Republican state Sen. Dan Patrick has promised that if elected lieutenant governor, he would not name any senators from the other party to lead committees. It is a bold move, but not unprecedented.
Bob Bullock, a Democrat, did it more than 20 years ago. He regretted it almost immediately.
Bullock, who was elected lieutenant governor in 1990, started off by refusing to put any of the Senate’s eight Republicans in charge of a committee. When a ninth Republican won a special election for the last seat in the Senate after the start of the 1991 session, he didn't get a committee either.
The Republicans were zero for nine. But they had legislative savvy, and they went to work enforcing minor rules and generally knotting things up in the Senate.

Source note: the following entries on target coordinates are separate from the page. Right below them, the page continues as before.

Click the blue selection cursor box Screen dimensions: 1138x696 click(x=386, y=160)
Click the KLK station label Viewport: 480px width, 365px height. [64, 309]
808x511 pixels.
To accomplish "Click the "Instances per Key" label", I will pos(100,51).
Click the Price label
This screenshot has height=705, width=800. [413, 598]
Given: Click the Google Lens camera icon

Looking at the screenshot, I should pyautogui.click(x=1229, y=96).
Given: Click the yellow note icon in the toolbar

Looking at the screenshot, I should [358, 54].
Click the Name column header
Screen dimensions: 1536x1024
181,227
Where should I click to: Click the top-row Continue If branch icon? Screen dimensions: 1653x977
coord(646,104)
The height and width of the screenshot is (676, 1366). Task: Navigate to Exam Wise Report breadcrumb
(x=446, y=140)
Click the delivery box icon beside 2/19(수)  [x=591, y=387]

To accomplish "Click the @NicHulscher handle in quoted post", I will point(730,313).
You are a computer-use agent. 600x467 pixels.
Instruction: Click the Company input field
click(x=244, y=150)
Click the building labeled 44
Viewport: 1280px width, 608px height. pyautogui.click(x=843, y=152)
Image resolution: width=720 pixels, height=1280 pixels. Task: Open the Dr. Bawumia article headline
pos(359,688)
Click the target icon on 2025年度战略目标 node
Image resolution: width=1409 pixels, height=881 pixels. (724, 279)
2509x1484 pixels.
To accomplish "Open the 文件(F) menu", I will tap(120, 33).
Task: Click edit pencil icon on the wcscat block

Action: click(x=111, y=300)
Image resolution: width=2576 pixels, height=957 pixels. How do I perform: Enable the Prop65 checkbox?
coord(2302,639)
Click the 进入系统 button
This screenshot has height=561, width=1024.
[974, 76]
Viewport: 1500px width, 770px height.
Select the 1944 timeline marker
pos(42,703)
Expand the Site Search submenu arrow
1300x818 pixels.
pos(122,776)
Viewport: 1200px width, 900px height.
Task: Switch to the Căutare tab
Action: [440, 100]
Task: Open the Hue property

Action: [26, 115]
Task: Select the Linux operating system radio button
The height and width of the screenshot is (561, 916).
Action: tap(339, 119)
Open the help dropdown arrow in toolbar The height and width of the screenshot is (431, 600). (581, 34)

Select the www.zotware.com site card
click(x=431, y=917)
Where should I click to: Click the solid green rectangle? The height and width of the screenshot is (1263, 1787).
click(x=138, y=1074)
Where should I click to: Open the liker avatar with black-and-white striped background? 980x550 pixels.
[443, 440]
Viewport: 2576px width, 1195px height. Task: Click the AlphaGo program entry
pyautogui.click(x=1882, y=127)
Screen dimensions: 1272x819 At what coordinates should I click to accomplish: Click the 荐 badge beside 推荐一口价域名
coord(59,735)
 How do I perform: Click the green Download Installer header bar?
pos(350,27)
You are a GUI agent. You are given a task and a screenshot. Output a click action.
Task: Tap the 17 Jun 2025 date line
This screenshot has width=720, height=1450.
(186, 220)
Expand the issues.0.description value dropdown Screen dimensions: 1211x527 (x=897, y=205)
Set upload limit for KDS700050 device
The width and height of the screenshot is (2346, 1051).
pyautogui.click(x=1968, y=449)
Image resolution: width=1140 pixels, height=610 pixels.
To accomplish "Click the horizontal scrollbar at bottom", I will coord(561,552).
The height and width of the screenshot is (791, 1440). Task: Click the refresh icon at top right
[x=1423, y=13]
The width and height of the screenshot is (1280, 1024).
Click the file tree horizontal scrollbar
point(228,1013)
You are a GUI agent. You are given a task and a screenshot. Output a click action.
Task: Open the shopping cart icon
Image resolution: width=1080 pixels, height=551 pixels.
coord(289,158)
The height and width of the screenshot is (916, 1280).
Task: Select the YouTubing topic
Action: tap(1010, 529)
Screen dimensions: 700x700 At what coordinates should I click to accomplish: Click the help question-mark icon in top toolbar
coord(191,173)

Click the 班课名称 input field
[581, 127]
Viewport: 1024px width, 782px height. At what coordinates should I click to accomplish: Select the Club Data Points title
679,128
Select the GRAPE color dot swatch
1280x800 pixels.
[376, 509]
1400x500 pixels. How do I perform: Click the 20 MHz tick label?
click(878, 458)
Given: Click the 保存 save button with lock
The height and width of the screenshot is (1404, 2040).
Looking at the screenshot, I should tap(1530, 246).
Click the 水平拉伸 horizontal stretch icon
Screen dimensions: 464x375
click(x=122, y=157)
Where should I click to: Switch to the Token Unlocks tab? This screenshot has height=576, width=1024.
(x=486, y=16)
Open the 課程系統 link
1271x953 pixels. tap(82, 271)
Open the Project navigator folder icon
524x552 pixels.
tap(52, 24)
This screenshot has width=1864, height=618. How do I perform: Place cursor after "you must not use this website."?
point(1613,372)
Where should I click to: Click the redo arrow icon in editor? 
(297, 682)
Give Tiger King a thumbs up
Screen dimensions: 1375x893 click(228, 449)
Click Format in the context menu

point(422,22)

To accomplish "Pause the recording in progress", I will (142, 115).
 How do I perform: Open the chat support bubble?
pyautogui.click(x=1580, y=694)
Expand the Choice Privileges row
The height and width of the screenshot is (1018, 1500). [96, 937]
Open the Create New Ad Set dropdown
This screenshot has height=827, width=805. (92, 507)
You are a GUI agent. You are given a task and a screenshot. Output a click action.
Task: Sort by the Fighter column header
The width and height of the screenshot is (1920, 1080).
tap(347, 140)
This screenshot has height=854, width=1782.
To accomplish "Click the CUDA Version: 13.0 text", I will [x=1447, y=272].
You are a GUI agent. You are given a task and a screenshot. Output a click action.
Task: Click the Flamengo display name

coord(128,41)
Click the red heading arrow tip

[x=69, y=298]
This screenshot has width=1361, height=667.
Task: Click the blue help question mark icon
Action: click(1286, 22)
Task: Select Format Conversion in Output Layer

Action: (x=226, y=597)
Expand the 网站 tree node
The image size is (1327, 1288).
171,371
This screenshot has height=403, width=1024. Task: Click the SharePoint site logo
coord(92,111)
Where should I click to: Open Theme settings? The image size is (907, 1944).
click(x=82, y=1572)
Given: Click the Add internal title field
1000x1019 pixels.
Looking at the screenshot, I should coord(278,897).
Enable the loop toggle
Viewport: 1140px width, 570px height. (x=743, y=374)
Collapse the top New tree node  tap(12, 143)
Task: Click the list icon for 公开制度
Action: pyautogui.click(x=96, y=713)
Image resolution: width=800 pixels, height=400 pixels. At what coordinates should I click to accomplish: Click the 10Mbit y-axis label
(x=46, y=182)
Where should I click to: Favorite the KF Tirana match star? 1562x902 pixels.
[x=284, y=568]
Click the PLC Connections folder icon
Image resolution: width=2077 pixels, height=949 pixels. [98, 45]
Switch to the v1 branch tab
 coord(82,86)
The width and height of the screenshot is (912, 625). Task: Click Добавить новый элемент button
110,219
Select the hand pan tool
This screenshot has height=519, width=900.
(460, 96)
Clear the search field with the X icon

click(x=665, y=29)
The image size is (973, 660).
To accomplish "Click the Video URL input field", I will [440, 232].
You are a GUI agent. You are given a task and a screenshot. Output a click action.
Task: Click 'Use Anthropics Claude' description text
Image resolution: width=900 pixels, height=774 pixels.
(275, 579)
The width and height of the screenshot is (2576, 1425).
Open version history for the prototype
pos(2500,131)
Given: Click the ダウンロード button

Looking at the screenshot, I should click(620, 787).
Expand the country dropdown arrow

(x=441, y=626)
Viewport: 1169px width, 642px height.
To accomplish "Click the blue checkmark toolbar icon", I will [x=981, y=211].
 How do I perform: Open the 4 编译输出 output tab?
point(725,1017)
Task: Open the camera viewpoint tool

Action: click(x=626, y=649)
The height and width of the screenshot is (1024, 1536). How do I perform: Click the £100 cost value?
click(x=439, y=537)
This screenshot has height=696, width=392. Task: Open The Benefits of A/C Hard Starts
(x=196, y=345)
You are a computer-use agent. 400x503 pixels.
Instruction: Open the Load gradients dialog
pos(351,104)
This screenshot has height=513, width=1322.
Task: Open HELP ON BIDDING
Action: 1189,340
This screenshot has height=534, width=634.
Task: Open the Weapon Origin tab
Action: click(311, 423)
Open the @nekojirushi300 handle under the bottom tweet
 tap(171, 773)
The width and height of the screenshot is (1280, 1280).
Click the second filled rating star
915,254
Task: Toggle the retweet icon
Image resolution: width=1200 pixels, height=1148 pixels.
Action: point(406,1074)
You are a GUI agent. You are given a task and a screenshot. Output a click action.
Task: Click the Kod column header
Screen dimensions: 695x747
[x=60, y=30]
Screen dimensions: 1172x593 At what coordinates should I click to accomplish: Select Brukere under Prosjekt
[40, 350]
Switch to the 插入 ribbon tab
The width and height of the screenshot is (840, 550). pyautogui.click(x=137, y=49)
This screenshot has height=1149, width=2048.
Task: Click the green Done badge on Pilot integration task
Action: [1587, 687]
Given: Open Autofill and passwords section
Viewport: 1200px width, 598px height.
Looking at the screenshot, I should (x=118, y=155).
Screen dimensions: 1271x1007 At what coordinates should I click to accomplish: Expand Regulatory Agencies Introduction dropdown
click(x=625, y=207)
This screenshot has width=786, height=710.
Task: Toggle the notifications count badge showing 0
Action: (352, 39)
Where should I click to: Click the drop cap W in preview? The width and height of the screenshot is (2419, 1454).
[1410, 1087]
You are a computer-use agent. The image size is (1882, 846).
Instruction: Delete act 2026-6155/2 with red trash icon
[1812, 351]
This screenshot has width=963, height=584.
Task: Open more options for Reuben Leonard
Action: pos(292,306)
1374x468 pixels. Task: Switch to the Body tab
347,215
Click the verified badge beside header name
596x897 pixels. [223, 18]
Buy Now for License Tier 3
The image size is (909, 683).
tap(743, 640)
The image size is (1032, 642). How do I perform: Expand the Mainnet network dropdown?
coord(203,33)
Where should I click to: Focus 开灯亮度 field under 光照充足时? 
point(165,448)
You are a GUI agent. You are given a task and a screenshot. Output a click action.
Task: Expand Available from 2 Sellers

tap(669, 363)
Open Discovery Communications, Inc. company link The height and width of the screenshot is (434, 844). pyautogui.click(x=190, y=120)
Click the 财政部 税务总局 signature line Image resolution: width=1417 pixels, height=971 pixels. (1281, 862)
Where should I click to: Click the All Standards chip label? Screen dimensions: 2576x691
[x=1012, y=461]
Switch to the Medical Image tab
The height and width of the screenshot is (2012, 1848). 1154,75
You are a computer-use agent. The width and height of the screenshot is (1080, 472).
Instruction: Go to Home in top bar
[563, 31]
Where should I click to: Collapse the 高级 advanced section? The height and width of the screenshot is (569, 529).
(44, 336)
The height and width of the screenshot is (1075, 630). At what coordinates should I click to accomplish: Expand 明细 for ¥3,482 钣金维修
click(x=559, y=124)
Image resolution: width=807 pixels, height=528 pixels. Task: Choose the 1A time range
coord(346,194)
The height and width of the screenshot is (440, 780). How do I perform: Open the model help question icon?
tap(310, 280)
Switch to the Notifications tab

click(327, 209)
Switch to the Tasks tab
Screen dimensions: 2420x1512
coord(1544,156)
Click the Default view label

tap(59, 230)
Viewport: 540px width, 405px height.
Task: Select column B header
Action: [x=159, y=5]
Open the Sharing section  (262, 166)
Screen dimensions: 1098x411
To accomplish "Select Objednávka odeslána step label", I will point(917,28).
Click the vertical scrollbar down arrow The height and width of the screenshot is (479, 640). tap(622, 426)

They drove the new lieutenant governor crazy. By cutting them out of the game, he had stripped himself of the tools he needed to keep them on his side: They did not owe him anything. Bullock told reporters later that he had made a mistake. About midway through that 1991 session, Bullock went to the ringleader — Sen. O.H. “Ike” Harris, R-Dallas — and made peace. Before the next session began, Harris was the chairman of the Senate Committee on Jurisprudence.
Bullock’s last regular session as lieutenant governor was in 1997. By then, Republicans were in the majority and had six of the Senate’s 15 chairmanships. Two years later, the Republicans had lost a seat and held a slim 16-15 majority in the Senate. Bullock's replacement, Republican Rick Perry flipped the numbers on the committee chairmanships, giving nine to Republicans and six to Democrats.
The Senate today is firmly in Republican hands, with 12 Democrats among its 31 members. With Wendy Davis, D-Fort Worth, giving up her seat to run for governor, the Republicans are pressing to cut that number to 11.
And Patrick has said on several occasions that he would shut out the Democrats. His steady criticism of a rule that requires assent from two-thirds of the senators before a bill can be considered took root during the Republican primary: All four of the candidates, including the incumbent, Lt. Gov. David Dewhurst, agreed that it should be changed.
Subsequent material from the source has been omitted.